In a recent judicial review application heard in the Supreme Court of New South Wales in Bryony Adams on her own and on behalf of all the partners in the firm known as Herbert Smith Freehills v PlayUp Ltd [2026] NSWSC 89, Woods & Day Solicitors successfully acted on behalf of Herbert Smith Freehills Kramer who were granted relief in the nature of certiorari and prohibition.
The Court quashed the decision of the Manager of Costs Assessment to extend time for and appoint a costs assessor in a costs assessment application brought by a public (online betting) company, PlayUp Limited, and its wholly owned subsidiary, Fan Technologies Pty Limited, as a third-party payer.
It was held by the Court that the Manager of Costs Assessment lacked jurisdiction to extend time for lodgement of the costs assessment application as well as to subsequently appoint a costs assessor, by reason of the operation of section 170 of the Legal Profession Uniform Law which expressly disapplies Part 4.3 of the Uniform Law, including section 198, in relation to ‘commercial or government’ clients (as defined in section 170(2) of the Uniform Law).
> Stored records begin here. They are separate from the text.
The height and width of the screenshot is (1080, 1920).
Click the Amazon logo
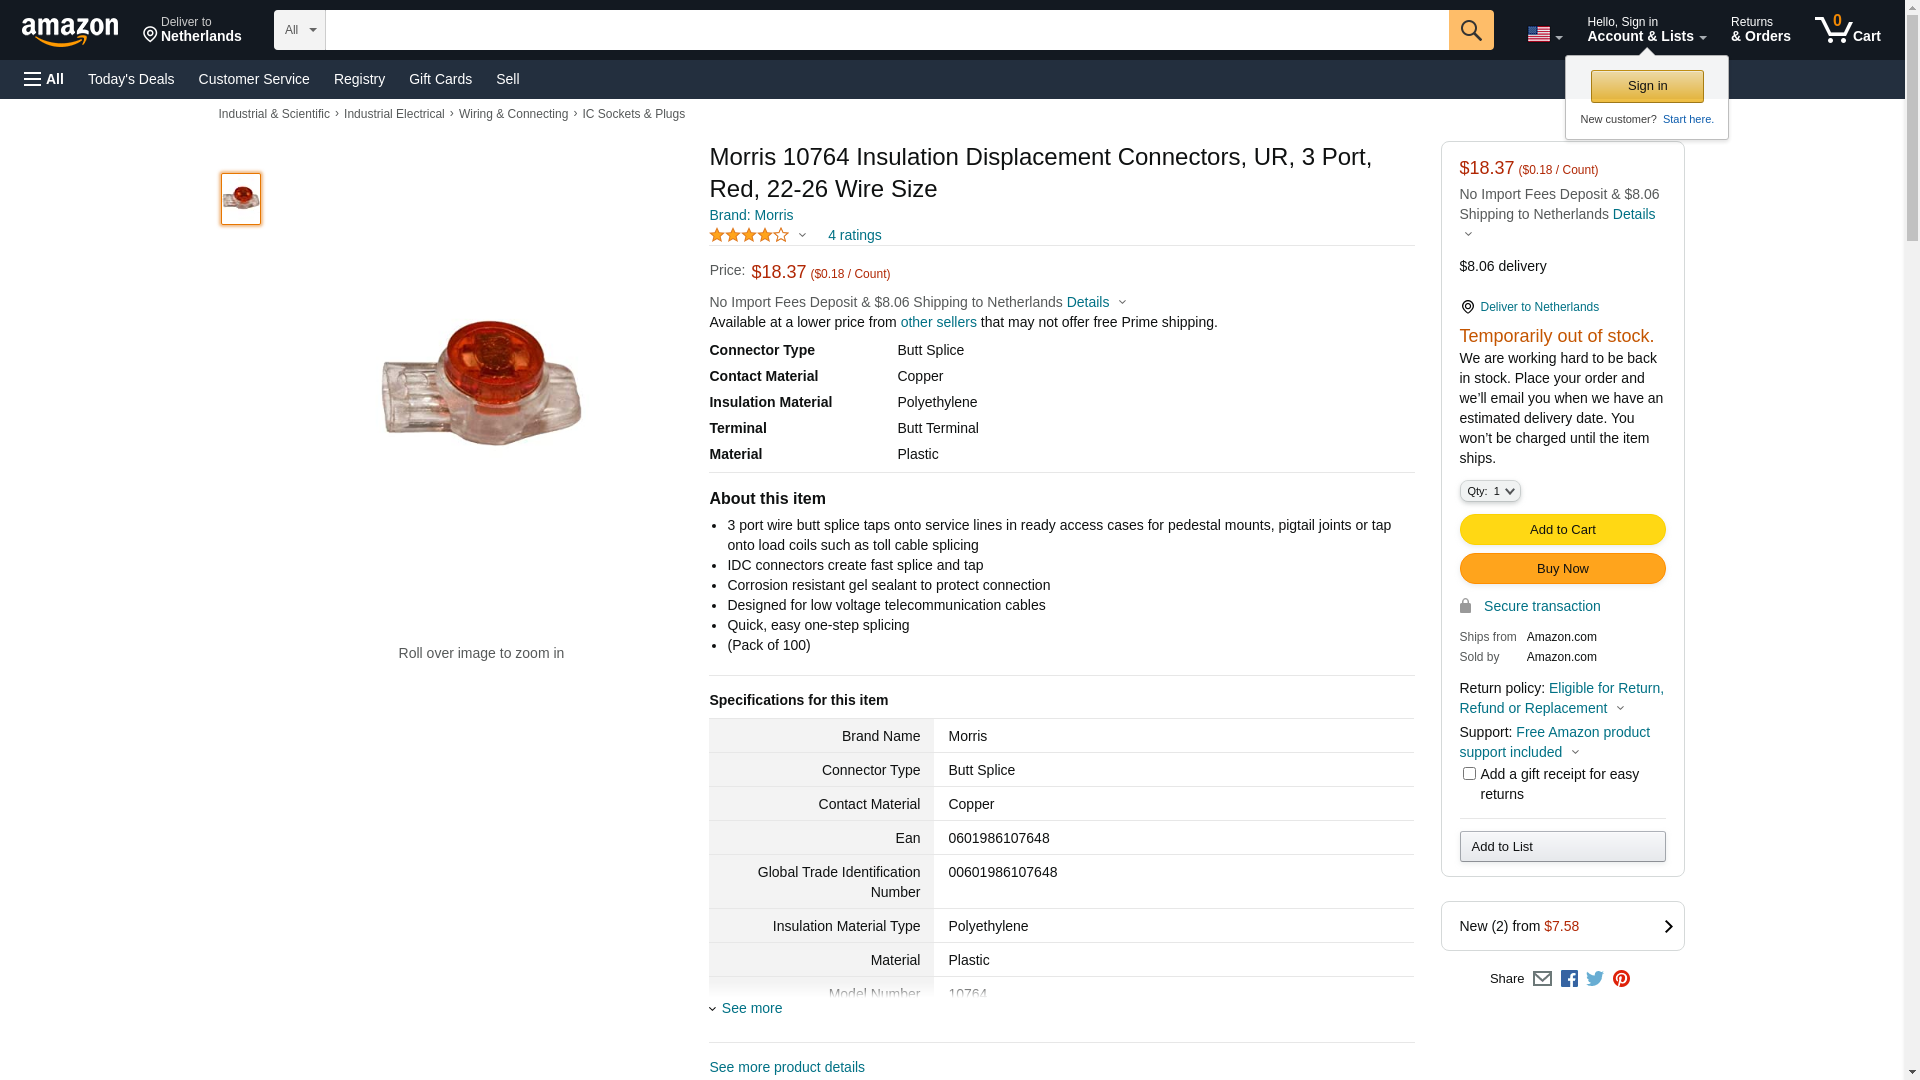(x=70, y=31)
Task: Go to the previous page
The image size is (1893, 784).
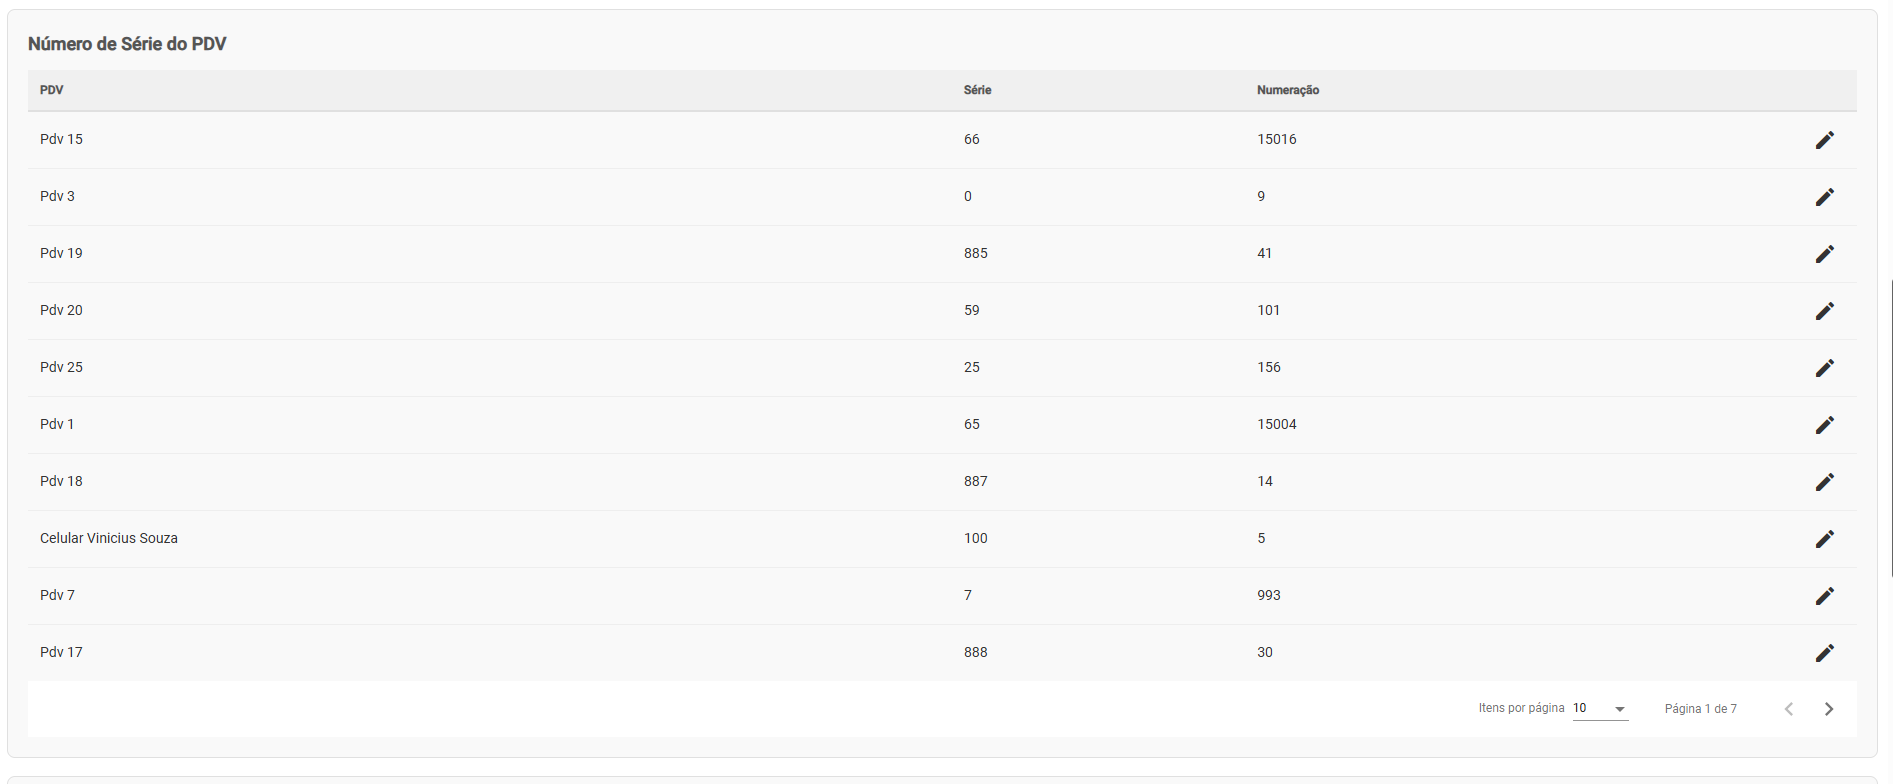Action: pyautogui.click(x=1789, y=709)
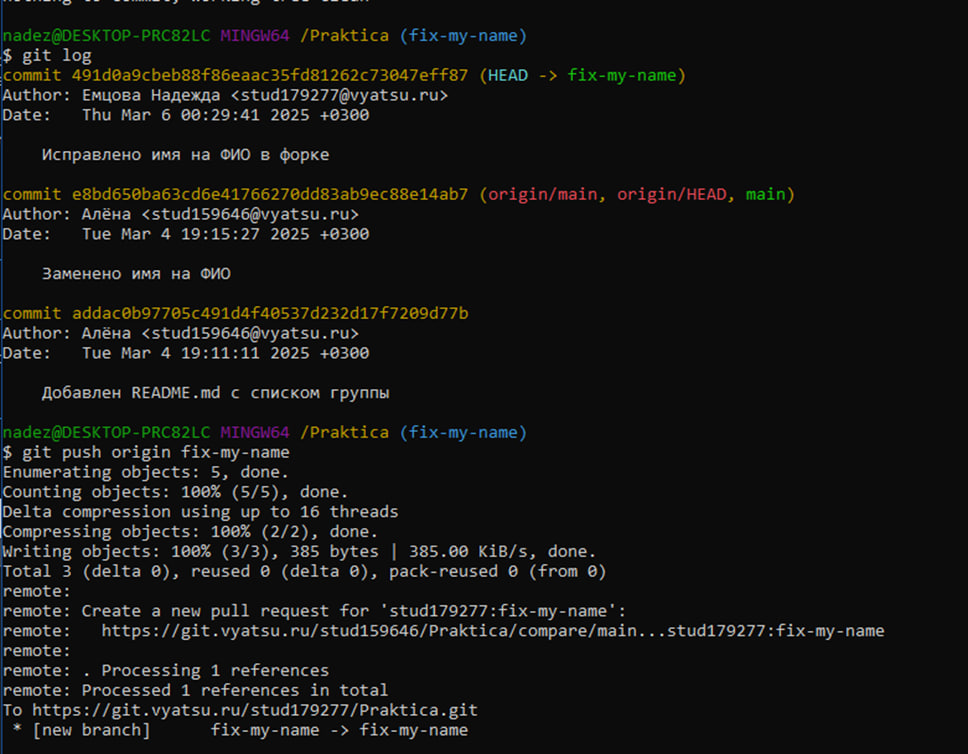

Justice Payne stated in his reasons for judgment (at paragraph 46) that “This dispute between a commercial client and a law firm is beyond the jurisdiction of the costs assessment regime as defined in the LPUL and associated regulations.”
Justice Payne’s judgment is the first authority in NSW to set out the jurisdictional limits on the powers of the Manager of Costs Assessment under the Legal Profession Uniform Law.